• What is being asked
Give again, word for word, each line below starting at the one that contains "Click the 户室信息 column header" and ending at the one that contains "You are a computer-use agent. Image".

[Collected data]
--------------------------------------------------

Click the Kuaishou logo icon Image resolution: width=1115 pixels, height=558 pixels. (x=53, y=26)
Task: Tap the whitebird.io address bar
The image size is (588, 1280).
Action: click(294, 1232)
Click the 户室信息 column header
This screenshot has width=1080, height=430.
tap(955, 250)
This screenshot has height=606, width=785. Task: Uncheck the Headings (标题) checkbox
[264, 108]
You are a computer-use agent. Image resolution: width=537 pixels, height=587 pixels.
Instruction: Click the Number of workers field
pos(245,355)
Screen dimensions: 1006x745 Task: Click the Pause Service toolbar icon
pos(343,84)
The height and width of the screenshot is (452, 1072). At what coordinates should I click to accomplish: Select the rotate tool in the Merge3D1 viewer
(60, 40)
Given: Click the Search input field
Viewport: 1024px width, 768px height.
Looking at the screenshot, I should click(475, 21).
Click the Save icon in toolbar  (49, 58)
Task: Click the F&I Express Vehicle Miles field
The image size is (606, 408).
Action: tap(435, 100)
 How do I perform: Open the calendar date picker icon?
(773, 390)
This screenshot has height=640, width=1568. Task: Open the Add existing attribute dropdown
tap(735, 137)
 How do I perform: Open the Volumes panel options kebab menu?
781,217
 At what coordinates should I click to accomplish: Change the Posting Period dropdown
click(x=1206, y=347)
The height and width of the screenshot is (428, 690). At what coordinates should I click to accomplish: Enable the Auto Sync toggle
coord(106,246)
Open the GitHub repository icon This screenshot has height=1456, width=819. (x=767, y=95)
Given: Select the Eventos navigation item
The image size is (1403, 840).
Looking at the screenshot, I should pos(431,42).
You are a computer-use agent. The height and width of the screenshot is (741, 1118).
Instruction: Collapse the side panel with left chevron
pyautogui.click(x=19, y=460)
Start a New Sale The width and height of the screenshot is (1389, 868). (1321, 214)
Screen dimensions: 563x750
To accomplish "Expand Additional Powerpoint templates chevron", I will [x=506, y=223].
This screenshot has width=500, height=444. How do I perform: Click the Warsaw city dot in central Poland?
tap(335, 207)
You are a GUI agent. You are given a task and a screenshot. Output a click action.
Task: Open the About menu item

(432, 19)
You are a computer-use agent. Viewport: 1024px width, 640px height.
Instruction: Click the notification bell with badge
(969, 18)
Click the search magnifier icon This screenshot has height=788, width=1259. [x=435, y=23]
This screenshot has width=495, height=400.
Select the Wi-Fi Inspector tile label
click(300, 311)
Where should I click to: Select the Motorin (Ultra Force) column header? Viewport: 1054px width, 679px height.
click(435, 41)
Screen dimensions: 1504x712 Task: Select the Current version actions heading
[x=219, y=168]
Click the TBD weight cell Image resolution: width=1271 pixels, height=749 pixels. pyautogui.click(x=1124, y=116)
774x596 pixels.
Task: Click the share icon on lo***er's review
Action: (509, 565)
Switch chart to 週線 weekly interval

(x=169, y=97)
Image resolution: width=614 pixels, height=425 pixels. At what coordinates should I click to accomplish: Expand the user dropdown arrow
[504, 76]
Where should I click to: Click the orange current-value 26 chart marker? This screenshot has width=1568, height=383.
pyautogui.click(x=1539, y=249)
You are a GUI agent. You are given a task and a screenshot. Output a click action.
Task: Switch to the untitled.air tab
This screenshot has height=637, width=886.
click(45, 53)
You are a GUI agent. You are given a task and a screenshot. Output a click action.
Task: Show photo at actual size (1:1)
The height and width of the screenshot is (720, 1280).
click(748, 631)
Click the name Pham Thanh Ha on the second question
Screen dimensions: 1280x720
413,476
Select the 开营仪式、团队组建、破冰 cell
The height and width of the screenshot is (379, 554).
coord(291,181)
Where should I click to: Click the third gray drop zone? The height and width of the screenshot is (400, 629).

--------------------------------------------------

• Final answer
Click the 户室信息 column header
This screenshot has width=1080, height=430.
tap(955, 250)
This screenshot has height=606, width=785. Task: Uncheck the Headings (标题) checkbox
[264, 108]
You are a computer-use agent. Image resolution: width=537 pixels, height=587 pixels.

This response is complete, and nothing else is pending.